Attention is called in limine to the fact that the present controversy is not between the depositor or his administrator and the alternative payee, but between the depositor or his administrator and the bank which has paid out the money to the alternative payee and in apparent compliance with the terms of the certificate. It must be evident, therefore, that the obligations and rights of the parties to the controversy must be determined by the contract relations which existed between them, the depositor and the bank, and not between others, the depositor and the alternative payee.

Now, considering the two propositions above stated, upon both of which the right of the administrator to recover from the bank is based:

As to the first proposition the facts were these: W.A. Bright owned $3,550.00 in cash. He wished to deposit it in the savings department of the bank at interest. Of course, at his suggestion, the certificate was made out in the name of himself and J.G. Bright, and made payable at maturity to either. He thereby vested J.G. Bright with a certain right or interest in that fund, and if after maturity, during the lifetime of W.A. Bright, J.G. Bright had presented the certificate properly indorsed by him, the bank could not have refused payment to him. The inability of J.G. Bright to demand payment after the death of W.A. Bright is placed in the leading opinion upon the ground that the privilege extended to J.G. Bright by the terms of the certificate of deposit was a "mere power of attorney," revoked by the death of W.A. Bright. I do not think that it has the faintest resemblance to a "power of attorney," which involves the relation of principal and agent, where one person is authorized in writing to act in the name of another, dealing with the rights of such other person. The certificate did not assume to confer upon J.G. Bright the power to act in the matter in the name of W.A. Bright. There is no such conception in the certificate. It contemplates that if J.G. Bright acted at all, it would be in his personal right, and in no sense in a representative capacity. As a matter of fact, when he did act, he presented the certificate indorsed in his own name, drew out the money, and appropriated it; he acted under what he supposed was a personal right, a vested interest conferred upon him by the certificate. Whether or not he had a legal right to do so is aside from the immediate question.

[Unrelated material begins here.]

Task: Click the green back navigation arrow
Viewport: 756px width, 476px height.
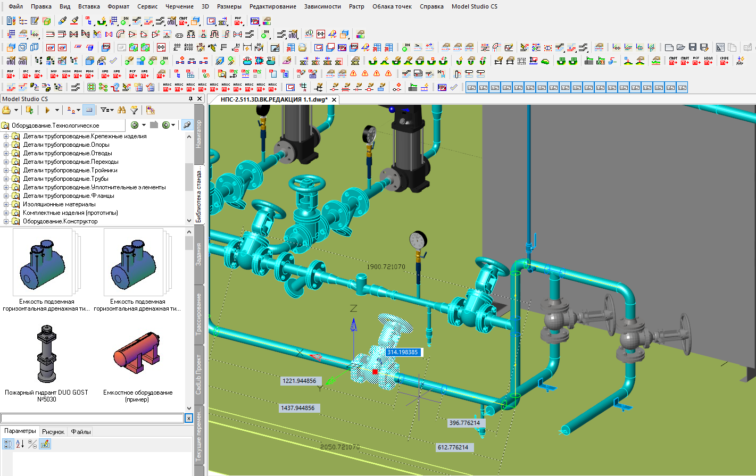Action: pos(135,125)
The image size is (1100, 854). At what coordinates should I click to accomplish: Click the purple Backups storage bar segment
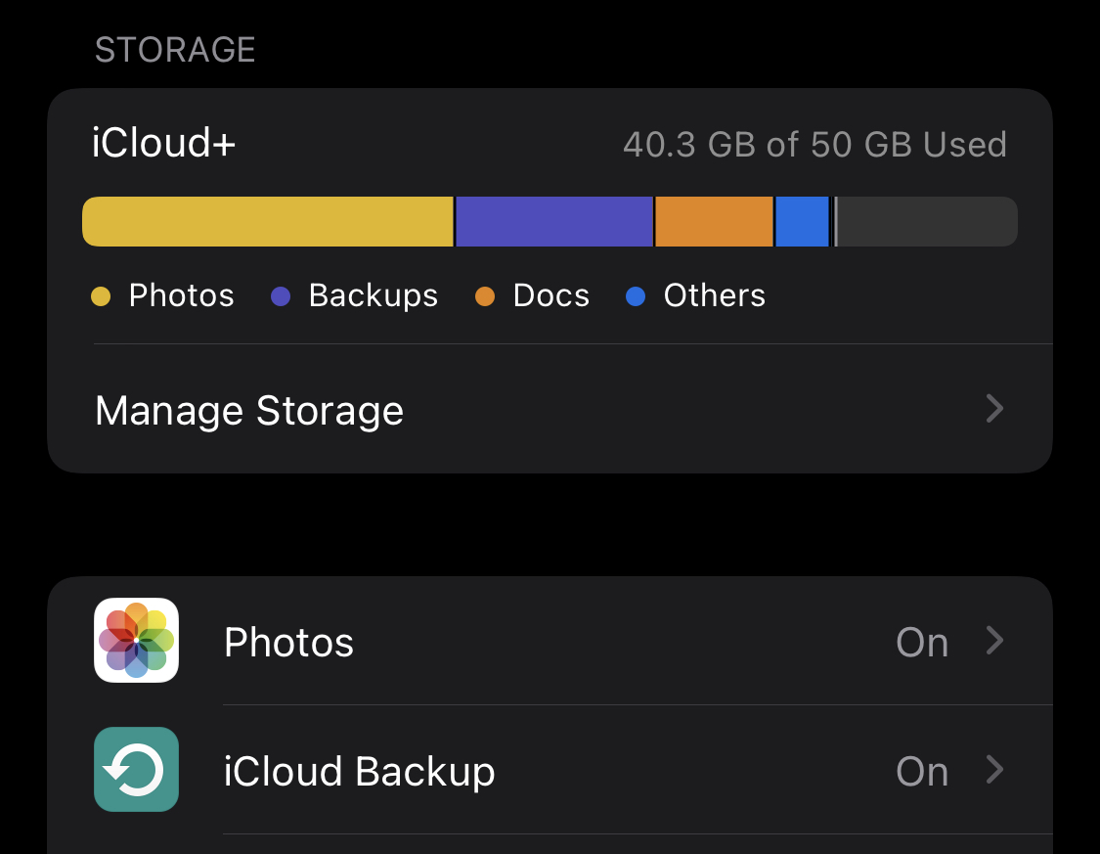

That he did not act under a "power of attorney" seems to me perfectly clear. Nor can it be said, I think, that he acted under a "power" in any sense of the word. A "power" is an authority enabling one person to dispose of the interest which is vested in another. 26 R.C.L., 773. Note that it is "to dispose of it," not to acquire. If the instrument purports to enable him to acquire an interest in the subject of negotiation, it vests him with an estate or interest in it, which is the antithesis of the act of disposition. 31 Cyc., 1038:

"A power is not an estate or interest in lands; unexercised, it is an incumbrance; and when exercised the act performed by virtue of it is considered and construed as done by the donor of the power."

See Root v. Stuyvesant, 18 Wend. (N.Y.), 257.

But, assuming that it was a "power," it is conceded in the very authority cited in the leading opinion that, where the power is coupled with an interest, it is not revoked by the donor's death. It will scarcely be contended that the power which enabled J.G. Bright to draw out the money was not coupled with an interest. I think it is clear, therefore, that the conclusion cannot be sustained upon the doctrine of the revocation by death of a power.

As to the second proposition: The declaration in the leading opinion that the case of Sawyer v. Mabus, 107 S.C. 369; 92 S.E., 1029, is controlling, is equivalent to holding that under the facts of the case at bar J.G. Bright did not have an enforceable right to the fund, and that for that reason the bank was not authorized under the contract with W.A. Bright to pay the money to J.G. Bright — a non sequitur, as I think.

I have no criticism to make of the decision in the Sawyer v. Mabus Case, and if it had appeared in the case at bar that J.G. Bright was not entitled to enforce his interest acquired by gift, trust, or contract for valuable consideration, so far as he is concerned, the case referred to would be controlling. My objection to the proposition under consideration is that the effect of this decision is that the justification of the bank in paying out the fund to the alternative payee, according to the terms of the certificate, is made to depend, not upon the validity and binding force of the contract entered into between the depositor and the bank, as evidenced by the certificate of deposit, but upon the legal enforceability of the alternative payee's claim to the fund on deposit.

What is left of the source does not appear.